Washington wants to impose heavy fines on heavy vehicles, including electric vehicles
Washington, DC may impose a strict “oil tax” that imposes fines based on the weight of cars.
The offer The Mazda Miata sounds like a dream come true for engineers, but it will lead to an increase in vehicle registration fees due to the weight of the cargo offered by the manufacturers.
Cars weighing 3,499 pounds (1,587 kg) or less cost $ 72, while models weighing 3,500-4,999 pounds (1,588-2,267 kg) cost $ 175. It goes up to $ 250 for models weighing 5,000-5,999 pounds (1,589-2,721 kg) and up to $ 500 for cars weighing 6,000 pounds (2,722 kg) or more. This means that the registration fee for the heaviest models will increase to $ 345 annually.
Also read: The GMC Hummer EV weighs 9,063 pounds and is heavier than its only battery, the Mazda Miata.

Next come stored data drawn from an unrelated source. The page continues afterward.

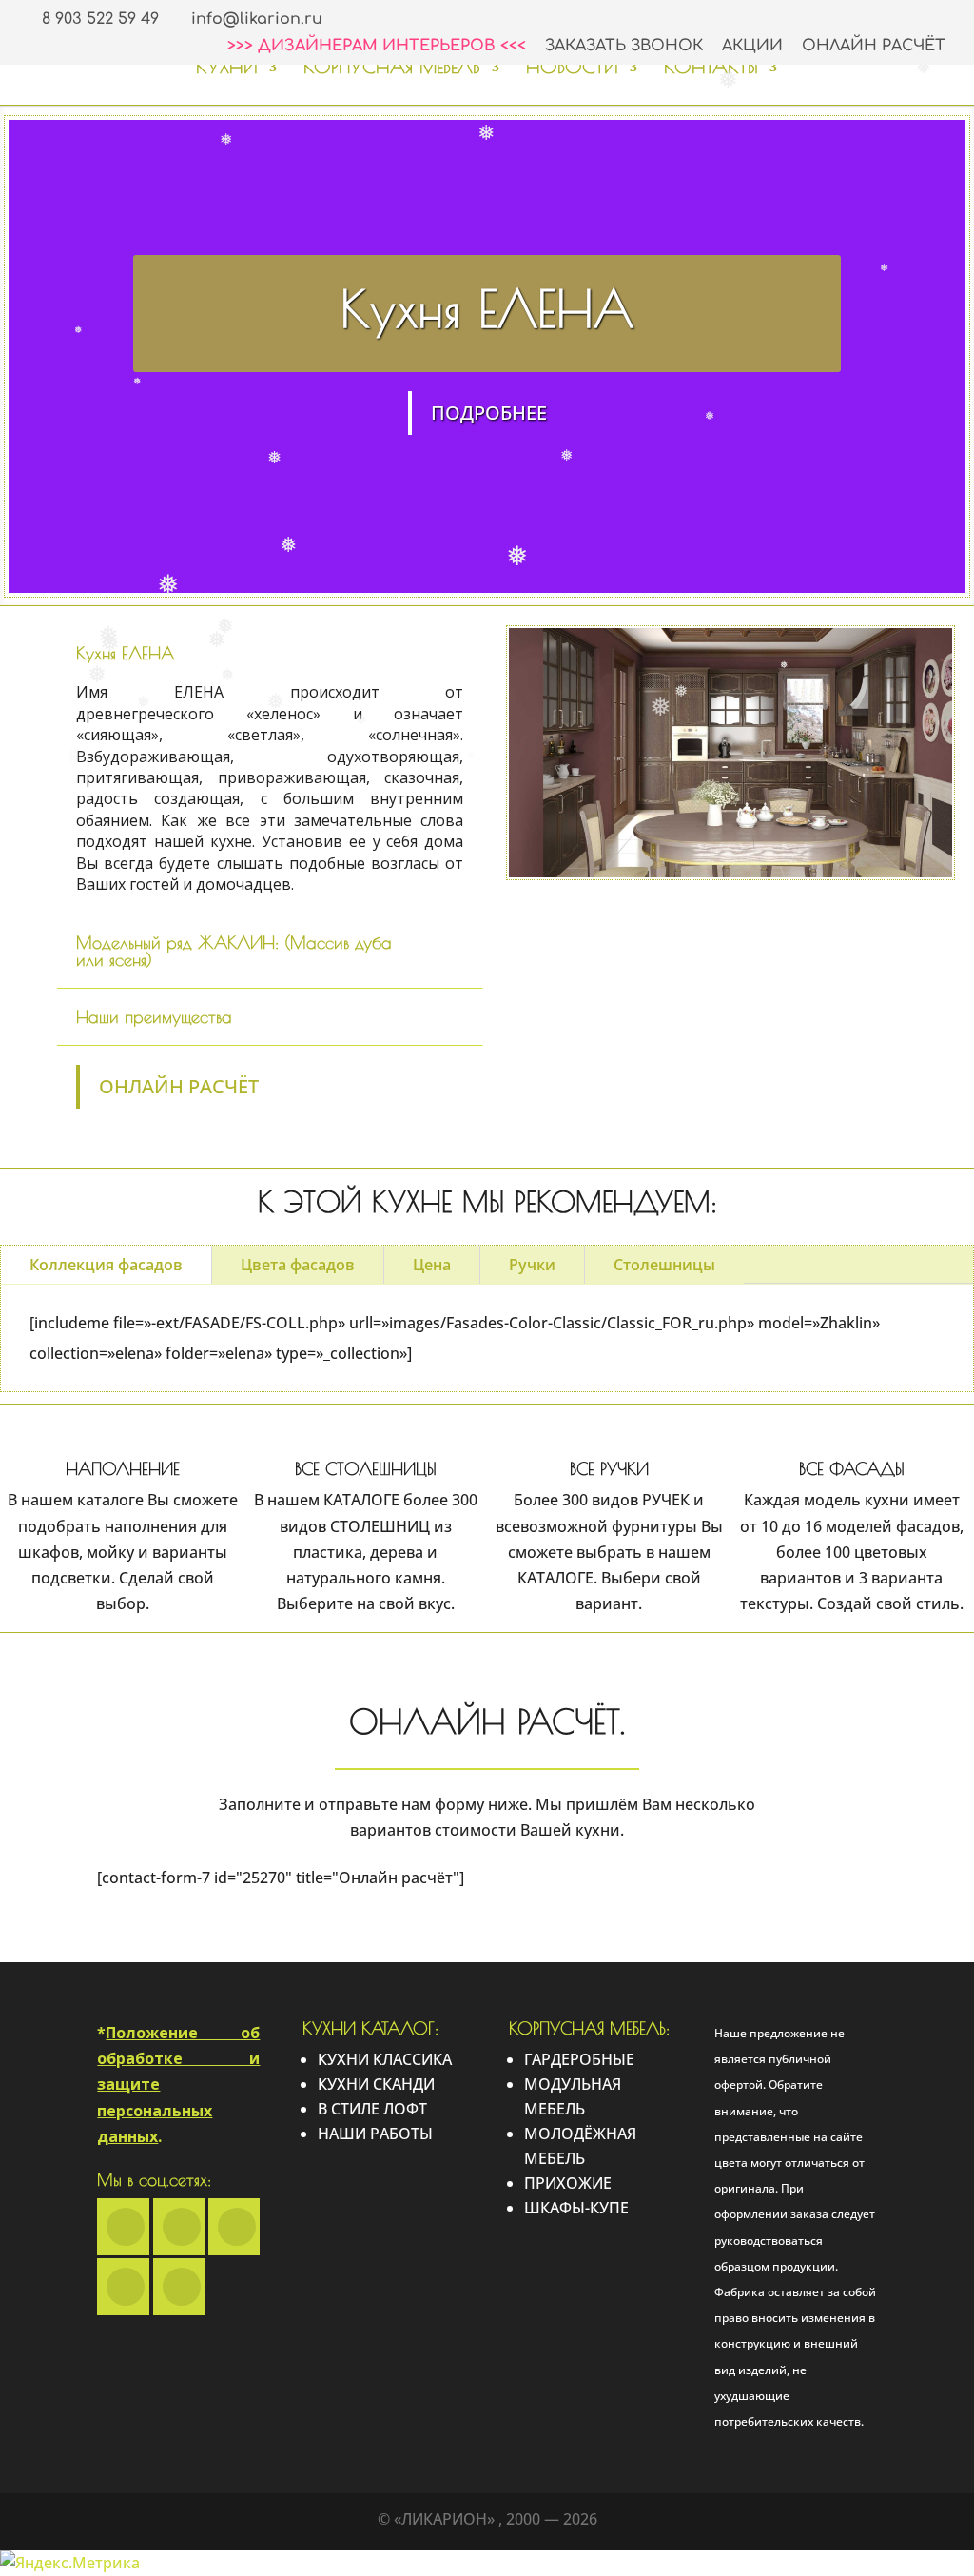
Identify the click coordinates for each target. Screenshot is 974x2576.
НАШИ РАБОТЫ (375, 2133)
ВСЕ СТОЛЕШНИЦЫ (366, 1469)
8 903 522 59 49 (100, 19)
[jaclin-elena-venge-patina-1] (730, 877)
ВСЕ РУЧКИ (609, 1469)
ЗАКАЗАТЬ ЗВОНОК (624, 46)
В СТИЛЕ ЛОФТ (372, 2108)
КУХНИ (227, 68)
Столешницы (664, 1264)
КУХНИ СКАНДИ (376, 2084)
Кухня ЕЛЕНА (487, 308)
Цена (432, 1264)
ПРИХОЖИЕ (568, 2183)
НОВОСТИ (572, 68)
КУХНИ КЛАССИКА (385, 2059)
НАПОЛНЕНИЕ (123, 1469)
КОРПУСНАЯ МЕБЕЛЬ (391, 68)
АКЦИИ (752, 46)
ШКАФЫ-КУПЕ (576, 2207)
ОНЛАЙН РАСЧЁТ (873, 46)
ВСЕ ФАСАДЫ (852, 1469)
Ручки (532, 1264)
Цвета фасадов (298, 1264)
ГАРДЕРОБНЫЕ (579, 2059)
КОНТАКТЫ (711, 68)
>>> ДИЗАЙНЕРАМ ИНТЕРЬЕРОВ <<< (376, 46)
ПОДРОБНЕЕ (489, 412)
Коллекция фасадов (106, 1264)
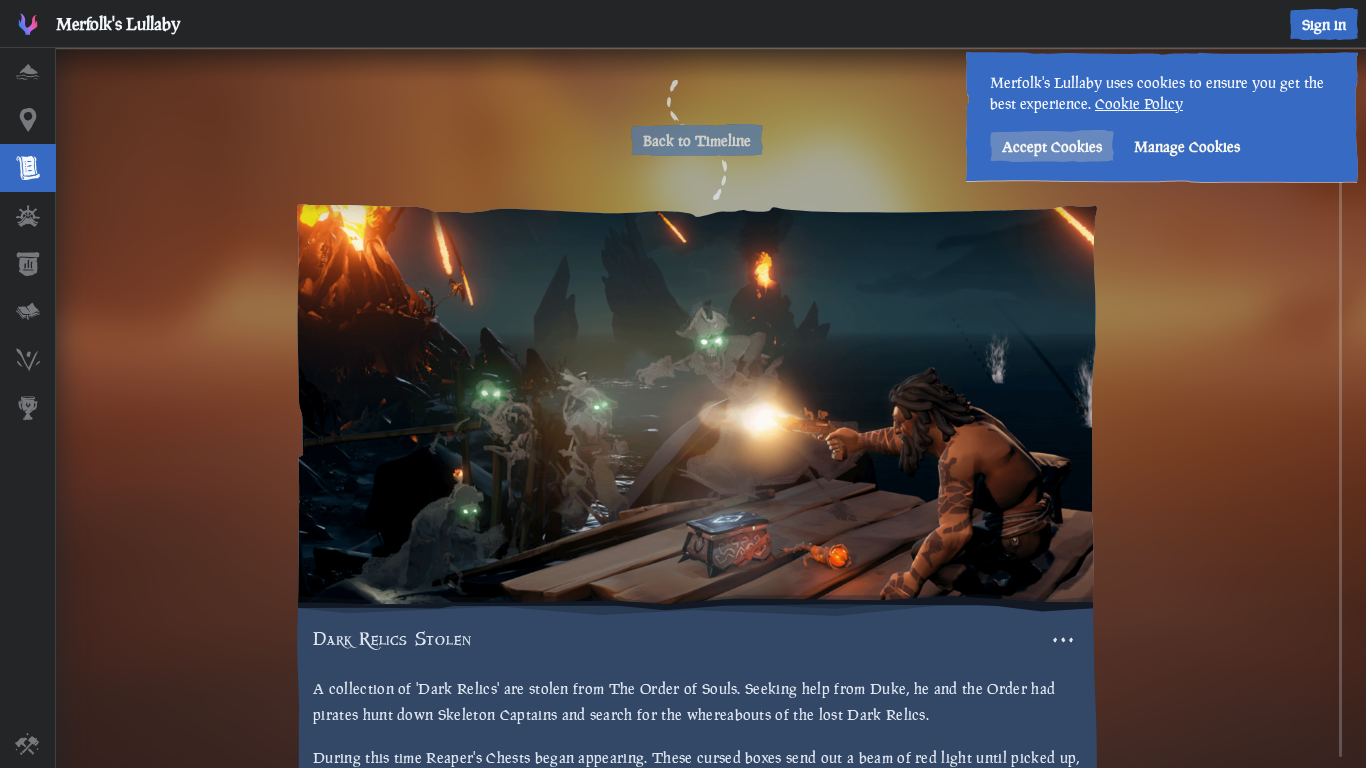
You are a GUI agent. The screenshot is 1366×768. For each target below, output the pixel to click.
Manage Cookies (1187, 146)
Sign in (1324, 24)
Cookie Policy (1139, 103)
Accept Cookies (1052, 146)
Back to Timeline (697, 140)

Interestingly, the higher charges also apply to electric vehicles that rely on heavy lithium-ion batteries. It sounds heavy, but it will be a bit of a relief to the owners, as the registration fee will be $ 36 for the first two years until they charge 1000 pounds (454 kg) depending on their weight to help recharge the battery. However, it should be noted that the battery pack in the GMC Hummer EV weighs 2,923 pounds (1,326 kg), so the weight credit is too hard.
Passenger cars are not the only target vehicles, as the proposal also penalizes those who own heavy commercial vehicles, tractors or rented passenger vehicles. They start at $ 125 and go up to $ 700 for trucks weighing 10,000 pounds (4,536 kg) or more. However, there is an additional “tax” because the city receives an additional $ 50 for every 1,000 pounds (454 kg) that exceeds 10,000 pounds (4,536 kg).
Council member Mary Czech said she was not ashamed to target heavy trucks and SUVs. Bloomberg, “You can’t ban the sale of these things, but you can force them to pay for it in their own way.” He also said it was done for safety reasons because “when cars and pedestrians or cyclists come in contact, we know that the heavier the car, the worse the accident.”
Regardless of how you view the proposal, it may not hurt that the move will bring the city about $ 40 million in revenue over the next five years. With this in mind, it is not surprising that the proposal was announced “through the city council of DC, first unanimously approved by the Committee on Transport and the Environment, and then as part of the city’s overall budget package approved this week.”